**Exercise instructions**
Please rewrite the stretch from the first line through the line containing "tap(214, 55)", replacing "equity structure" with "ownership structure" and changing nothing else.

**Exercise input**
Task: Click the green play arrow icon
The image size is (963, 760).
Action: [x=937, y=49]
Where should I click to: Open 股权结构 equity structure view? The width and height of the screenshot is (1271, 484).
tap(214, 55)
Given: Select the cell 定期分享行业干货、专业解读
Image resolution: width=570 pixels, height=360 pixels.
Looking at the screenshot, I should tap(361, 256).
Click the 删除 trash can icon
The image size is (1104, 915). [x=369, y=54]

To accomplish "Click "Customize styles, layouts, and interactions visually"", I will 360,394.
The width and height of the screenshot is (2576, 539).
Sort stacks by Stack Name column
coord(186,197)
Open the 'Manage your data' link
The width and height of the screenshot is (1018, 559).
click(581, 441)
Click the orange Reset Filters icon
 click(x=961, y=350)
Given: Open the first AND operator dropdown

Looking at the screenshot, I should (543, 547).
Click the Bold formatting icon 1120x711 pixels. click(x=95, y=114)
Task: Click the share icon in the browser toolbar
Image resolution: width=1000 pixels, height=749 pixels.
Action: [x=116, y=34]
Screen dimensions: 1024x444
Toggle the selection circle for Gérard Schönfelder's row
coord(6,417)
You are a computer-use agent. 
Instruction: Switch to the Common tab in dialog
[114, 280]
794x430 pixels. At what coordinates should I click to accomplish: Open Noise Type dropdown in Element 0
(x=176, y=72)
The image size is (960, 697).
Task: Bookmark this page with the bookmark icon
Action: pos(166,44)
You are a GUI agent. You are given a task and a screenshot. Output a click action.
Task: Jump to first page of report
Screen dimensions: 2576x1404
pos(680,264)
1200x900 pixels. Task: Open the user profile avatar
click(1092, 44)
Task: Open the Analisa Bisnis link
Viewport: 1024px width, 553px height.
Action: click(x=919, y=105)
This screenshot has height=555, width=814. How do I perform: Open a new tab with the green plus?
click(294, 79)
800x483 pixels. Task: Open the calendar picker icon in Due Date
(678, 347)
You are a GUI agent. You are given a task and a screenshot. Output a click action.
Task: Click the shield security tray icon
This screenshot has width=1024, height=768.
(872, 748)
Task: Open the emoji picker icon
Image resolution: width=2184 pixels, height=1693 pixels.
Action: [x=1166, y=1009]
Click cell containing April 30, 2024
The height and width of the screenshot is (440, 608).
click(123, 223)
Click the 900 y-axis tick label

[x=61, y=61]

**The output**
Task: Click the green play arrow icon
The image size is (963, 760).
Action: [x=937, y=49]
Where should I click to: Open 股权结构 ownership structure view? The width and height of the screenshot is (1271, 484).
tap(214, 55)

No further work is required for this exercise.